Türkiye'nin en önemli probleminin 'Eğitim' olduğunu herkes söyler. Söylemesine söyler de bir türlü çözüm öneremez. Çünkü eğitim, toplumun yapısı- kültürü- ülkenin ekonomisi- gelir dağılımı-yönetenlerin dünya görüşü- eğitim kurumlarının örgütlenmesi- ülkenin demokratik standartları ile doğrudan ilgili karmaşık bir sorundur…
Biz eğitim problemimizi çözemediğimiz gibi mevcut iktidarın yönlendirmesiyle, eğitim kalitemizi daha da gerilettik. Gerek ilkokullara 4 üncü- 5 inci sınıflardan itibaren 'Arapça' ders konması, gerek katsayı uygulamasını kaldırarak İmam Hatiplerin önünün tamamen açılması- normal liselerde okuyan çocuklarımızın haklarının gasp edilmesi, gerek Türban uygulamasının İlkokullara kadar indirilmesi ve gerekse Cemaatlerin dershane ve özel okullar ile devlet kadrolarını ele geçirmesi, eğitim kalitemizi iyice aşağılara düşürdü…
Bunun sonucu cehalettir. Aşık Veysel cehaleti anlatmak için; 'Cahil insan, Gül olsa bile sakın koklama' demiştir. Ülkemizde cehalet her zaman vardı, fakat son 10 yıllık AKP İktidarı zamanında cehalet de 'Örgütlü' hale geldi. Bir taraftan terör örgütü bu cahil insanları kullanırken, diğer taraftan da cemaatler-tarikatlar 'örgütlü cehalet' yaratmak için çaba gösteriyorlar…
Birkaç örnek vermek gerekirse;
*Cemaatin önderini eleştiren bir zavallı, camide linç edilmişti. Sonra aynı cemaat; 'Biz bir şey yapmadık, adam kendiliğinden düştü ve kafasını mermerlere çarptı, öldü' diye açıklama yapmıştı..

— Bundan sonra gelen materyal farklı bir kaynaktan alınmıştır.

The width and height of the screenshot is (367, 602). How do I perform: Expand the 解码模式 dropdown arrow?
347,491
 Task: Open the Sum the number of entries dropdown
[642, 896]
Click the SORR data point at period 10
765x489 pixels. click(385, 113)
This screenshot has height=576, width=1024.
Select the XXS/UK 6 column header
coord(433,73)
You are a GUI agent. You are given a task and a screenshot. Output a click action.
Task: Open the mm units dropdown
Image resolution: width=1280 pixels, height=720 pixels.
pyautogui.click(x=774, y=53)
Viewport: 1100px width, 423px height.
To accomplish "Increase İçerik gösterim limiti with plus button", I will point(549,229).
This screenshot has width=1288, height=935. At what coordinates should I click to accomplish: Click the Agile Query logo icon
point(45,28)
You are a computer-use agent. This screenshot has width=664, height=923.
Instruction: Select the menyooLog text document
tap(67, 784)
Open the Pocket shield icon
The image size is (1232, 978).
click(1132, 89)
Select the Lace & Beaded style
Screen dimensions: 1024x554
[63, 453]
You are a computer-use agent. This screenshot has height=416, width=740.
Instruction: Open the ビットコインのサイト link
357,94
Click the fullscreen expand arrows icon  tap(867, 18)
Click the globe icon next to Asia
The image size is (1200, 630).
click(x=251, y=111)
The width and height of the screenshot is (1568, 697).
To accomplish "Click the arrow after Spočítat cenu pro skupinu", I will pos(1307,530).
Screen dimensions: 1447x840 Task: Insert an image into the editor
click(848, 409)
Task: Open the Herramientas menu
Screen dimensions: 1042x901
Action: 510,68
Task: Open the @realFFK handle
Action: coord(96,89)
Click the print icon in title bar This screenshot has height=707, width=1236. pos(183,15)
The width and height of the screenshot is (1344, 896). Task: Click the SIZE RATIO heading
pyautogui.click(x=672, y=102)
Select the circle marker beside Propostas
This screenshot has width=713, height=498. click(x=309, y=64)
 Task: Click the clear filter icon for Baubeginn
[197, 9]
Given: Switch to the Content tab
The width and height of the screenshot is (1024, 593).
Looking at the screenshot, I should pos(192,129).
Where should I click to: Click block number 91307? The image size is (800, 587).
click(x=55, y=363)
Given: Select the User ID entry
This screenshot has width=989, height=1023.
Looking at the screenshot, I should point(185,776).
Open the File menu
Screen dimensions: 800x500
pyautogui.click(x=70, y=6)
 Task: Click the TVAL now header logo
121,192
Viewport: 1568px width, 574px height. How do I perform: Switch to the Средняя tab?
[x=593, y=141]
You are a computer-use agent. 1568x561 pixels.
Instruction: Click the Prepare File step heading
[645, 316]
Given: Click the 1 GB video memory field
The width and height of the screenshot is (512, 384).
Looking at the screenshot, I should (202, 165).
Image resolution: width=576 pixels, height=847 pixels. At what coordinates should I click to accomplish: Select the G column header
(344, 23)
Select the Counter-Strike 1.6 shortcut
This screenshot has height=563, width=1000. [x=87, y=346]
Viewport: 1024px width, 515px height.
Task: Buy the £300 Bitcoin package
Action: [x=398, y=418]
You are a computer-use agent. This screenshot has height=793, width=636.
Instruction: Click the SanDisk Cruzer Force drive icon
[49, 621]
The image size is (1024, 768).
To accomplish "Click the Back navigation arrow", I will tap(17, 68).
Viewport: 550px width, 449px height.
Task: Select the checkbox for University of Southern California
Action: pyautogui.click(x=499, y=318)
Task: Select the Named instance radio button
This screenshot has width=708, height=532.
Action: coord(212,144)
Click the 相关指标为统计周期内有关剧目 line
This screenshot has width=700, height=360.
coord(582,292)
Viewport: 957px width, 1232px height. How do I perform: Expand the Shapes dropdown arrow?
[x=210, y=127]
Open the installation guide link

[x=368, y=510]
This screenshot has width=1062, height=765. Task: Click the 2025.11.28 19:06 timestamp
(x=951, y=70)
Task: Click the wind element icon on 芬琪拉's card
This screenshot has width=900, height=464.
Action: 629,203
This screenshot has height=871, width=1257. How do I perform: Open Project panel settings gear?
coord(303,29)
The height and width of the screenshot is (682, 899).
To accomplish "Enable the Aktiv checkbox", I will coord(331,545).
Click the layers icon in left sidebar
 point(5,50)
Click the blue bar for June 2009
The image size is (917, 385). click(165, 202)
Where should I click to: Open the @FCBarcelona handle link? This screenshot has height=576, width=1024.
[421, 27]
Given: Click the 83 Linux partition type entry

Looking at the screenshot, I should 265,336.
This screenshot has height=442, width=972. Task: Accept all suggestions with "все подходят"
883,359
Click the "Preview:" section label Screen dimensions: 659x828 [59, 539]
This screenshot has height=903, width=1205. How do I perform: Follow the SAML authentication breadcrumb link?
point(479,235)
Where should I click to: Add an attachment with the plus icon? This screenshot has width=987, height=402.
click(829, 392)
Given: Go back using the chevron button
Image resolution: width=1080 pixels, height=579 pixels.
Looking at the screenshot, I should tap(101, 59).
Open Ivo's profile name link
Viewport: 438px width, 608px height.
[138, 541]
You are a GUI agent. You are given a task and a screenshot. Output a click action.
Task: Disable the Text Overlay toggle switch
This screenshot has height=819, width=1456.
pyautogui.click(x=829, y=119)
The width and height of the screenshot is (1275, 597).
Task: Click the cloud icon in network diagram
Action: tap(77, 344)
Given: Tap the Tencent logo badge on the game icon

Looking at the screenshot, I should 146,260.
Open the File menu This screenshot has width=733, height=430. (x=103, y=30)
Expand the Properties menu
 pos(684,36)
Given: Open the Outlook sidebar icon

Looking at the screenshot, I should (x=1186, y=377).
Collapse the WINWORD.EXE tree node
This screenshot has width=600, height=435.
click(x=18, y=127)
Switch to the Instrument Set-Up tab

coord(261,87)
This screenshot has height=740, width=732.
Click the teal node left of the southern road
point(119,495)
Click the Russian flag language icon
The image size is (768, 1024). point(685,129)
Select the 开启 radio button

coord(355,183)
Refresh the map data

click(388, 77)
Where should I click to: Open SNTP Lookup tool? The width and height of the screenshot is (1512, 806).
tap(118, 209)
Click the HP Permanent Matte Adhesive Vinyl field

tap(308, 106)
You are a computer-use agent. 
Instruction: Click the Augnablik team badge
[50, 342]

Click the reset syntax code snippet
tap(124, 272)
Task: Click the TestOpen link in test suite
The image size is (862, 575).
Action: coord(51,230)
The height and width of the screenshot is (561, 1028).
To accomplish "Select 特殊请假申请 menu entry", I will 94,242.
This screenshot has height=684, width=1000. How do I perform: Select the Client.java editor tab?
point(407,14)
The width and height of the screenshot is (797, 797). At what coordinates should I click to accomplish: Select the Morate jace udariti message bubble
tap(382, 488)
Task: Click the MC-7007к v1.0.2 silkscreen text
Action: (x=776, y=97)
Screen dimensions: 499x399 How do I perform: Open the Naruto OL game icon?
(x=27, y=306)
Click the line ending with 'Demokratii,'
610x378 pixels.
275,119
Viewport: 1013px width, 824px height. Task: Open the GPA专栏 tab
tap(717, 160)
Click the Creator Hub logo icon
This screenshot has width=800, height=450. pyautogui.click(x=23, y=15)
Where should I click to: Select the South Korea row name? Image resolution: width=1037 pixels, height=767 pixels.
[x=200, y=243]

*Özellikle Güneydoğu bölgemizde bir gelenek vardır. Adam o ailenin 'kanlısı' olsa bile eğer onların evlerine gelirse, hele 'başsağlığı' için gelirse, onu aziz misafir olarak kabul edip ağırlarlar.
35 vatandaşımızın öldüğü olaydan sonra, kendilerine 'başsağlığı' için ziyarete gelen Kaymakam'a saldırılması ve linç edilmek istenmesi görüntüleri, Libya'da devrik diktatör Kaddafi'nin linç edilme görüntülerine tıpa tıp benziyordu…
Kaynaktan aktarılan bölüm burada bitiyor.